MMF, a prodrug of mycophenolic acid, depletes guanosine and deoxyguanosine nucleotides preferentially in T-cells and B-cells, inhibiting proliferation and suppressing cell-mediated immune responses and antibody formation [28]. It is currently one of the essential drugs for immunosuppression after solid organ transplantation. Several clinical studies have suggested MMF to be effective for treatment of idiopathic and connective tissue disease-associated interstitial lung disease [29-31]. In our case, the question remains: why did MMF cause pulmonary toxicity? There are two explanations to consider. First, although the patient was clinically negative for respiratory symptoms preoperatively, he had 30 years of smoking history and a CXR showing bilateral interstitial opacities, suggesting existence of underlying lung disease. This likely made his pulmonary condition susceptible to any harmful effects of MMF. In retrospect, it would have been prudent to assess his pulmonary condition more extensively, and consider the use of alternative immunosuppressant medications postoperatively. Second, MMF might have reached toxic levels because of its usage in combination with tacrolimus. The ability of tacrolimus to augment drug levels and the immunosuppressive effects of MMF in renal transplant patients has been demonstrated by Zucker et al. [32]. Their investigation found that tacrolimus increases the bioavailability of MMF by up to 50%. Since tacrolimus levels were elevated in our case, MMF might have been augmented to toxic levels, thus inducing pulmonary injury. Patient MMF levels are not routinely measured; hence, it is unknown whether toxic levels were reached in our patient. It is important to be aware of the fact that immunosuppressants can interact with other medications and cause serious side-effects.

Conclusions

We experienced a rare case of fatal respiratory failure induced by MMF after kidney transplantation, which might be related to pulmonary fibrosis.
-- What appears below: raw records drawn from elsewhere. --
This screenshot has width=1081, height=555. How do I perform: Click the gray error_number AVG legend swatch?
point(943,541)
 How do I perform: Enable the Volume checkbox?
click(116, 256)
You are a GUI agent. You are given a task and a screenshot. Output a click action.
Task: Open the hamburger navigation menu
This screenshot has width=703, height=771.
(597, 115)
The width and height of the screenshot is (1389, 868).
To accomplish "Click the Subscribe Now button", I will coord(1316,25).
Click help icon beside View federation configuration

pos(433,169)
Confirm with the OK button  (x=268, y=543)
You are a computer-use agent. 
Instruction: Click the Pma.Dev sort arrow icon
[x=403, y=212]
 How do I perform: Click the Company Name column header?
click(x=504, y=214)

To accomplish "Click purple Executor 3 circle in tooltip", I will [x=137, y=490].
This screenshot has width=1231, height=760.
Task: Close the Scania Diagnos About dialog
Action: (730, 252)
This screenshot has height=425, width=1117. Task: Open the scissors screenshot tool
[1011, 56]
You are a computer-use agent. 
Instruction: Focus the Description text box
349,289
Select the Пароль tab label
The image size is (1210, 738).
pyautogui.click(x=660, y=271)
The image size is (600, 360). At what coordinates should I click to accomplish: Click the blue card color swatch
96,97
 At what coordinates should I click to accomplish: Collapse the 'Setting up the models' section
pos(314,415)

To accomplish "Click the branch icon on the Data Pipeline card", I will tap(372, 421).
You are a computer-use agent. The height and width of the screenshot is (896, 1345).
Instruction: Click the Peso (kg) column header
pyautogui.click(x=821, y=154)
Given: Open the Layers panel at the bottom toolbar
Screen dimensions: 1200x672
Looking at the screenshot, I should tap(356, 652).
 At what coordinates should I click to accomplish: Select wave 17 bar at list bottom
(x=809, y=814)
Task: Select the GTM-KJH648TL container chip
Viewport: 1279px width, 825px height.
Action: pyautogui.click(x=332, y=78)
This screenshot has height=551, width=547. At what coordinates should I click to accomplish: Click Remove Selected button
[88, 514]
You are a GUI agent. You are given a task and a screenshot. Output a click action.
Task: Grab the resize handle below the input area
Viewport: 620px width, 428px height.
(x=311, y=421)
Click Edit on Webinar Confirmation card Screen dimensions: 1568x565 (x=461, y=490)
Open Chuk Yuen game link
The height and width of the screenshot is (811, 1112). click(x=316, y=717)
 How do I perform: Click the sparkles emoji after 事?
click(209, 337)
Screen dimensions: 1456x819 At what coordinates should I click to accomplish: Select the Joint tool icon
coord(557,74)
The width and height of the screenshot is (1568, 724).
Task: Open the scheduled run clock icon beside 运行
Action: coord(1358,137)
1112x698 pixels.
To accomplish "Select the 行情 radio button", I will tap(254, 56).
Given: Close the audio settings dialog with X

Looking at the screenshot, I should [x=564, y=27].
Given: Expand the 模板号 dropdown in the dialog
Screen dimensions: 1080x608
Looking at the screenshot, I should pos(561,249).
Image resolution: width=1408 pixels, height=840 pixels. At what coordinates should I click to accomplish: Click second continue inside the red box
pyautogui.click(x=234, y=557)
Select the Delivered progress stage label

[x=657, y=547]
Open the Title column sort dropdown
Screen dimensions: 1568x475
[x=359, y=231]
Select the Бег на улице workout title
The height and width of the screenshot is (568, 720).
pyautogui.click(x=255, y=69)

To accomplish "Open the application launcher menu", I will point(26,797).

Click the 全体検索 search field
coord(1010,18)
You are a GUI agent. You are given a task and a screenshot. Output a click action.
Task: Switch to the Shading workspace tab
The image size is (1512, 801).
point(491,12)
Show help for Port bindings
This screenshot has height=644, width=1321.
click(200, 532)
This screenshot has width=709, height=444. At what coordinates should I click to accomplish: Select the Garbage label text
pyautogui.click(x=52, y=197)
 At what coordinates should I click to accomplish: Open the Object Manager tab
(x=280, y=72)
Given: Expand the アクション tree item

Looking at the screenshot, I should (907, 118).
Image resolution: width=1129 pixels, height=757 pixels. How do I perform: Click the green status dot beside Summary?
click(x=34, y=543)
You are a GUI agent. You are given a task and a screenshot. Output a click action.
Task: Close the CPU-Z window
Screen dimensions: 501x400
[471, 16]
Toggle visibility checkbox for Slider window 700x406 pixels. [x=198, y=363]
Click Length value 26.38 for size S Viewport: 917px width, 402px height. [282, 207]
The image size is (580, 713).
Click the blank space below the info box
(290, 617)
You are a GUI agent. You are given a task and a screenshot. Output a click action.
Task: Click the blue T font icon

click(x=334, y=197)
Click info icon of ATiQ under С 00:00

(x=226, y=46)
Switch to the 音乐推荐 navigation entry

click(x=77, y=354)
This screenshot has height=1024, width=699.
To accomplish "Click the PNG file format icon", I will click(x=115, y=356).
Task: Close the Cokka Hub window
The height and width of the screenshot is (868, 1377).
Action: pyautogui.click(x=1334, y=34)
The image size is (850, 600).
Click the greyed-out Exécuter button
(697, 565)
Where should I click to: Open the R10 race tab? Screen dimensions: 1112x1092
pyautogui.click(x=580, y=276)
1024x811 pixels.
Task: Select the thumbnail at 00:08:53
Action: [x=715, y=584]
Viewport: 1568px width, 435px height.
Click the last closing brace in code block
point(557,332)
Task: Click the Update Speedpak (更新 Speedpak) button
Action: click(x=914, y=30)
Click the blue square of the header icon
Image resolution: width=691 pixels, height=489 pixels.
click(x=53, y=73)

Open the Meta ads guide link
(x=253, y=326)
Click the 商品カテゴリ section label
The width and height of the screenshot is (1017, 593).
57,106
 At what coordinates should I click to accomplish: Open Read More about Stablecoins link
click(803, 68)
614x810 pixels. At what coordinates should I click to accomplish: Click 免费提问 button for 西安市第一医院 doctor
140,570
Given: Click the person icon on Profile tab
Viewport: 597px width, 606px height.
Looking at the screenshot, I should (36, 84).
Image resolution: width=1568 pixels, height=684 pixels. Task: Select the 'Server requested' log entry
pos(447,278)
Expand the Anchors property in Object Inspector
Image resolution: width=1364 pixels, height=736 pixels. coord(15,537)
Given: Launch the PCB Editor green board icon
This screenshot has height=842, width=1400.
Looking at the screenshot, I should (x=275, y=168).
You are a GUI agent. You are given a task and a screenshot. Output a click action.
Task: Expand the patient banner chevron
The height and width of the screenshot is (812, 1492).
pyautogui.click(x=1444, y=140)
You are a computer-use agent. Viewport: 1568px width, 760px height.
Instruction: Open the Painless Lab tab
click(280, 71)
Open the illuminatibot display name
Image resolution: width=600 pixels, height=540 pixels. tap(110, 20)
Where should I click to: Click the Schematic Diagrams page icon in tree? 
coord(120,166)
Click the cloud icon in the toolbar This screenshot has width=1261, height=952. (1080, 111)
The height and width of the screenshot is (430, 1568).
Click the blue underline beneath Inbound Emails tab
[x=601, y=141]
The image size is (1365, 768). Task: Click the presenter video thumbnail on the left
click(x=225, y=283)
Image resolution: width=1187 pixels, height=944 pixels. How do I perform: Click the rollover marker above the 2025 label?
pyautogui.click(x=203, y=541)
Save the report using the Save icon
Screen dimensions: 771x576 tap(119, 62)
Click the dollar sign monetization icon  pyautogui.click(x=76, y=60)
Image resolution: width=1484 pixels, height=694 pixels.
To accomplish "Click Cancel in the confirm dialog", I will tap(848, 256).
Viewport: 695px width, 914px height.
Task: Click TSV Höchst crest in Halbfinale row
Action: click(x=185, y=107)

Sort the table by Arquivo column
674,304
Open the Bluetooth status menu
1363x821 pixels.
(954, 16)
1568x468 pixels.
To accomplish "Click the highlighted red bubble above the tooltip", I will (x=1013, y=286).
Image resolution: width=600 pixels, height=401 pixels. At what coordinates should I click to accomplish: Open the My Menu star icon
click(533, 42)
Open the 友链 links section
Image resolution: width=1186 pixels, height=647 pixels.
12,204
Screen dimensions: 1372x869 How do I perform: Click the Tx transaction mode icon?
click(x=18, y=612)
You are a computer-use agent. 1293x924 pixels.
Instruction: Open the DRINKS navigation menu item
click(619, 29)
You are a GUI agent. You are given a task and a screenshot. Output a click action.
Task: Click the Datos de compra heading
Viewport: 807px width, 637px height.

An awareness of pulmonary toxicity is important for all clinicians administering MMF. Clinicians need to consider discontinuation of MMF in transplant recipients who develop respiratory failure with negative pulmonary, cardiac, infectious, and immunological evaluations. This is especially important in recipients with underlying lung disease, whose baseline pulmonary function is poor.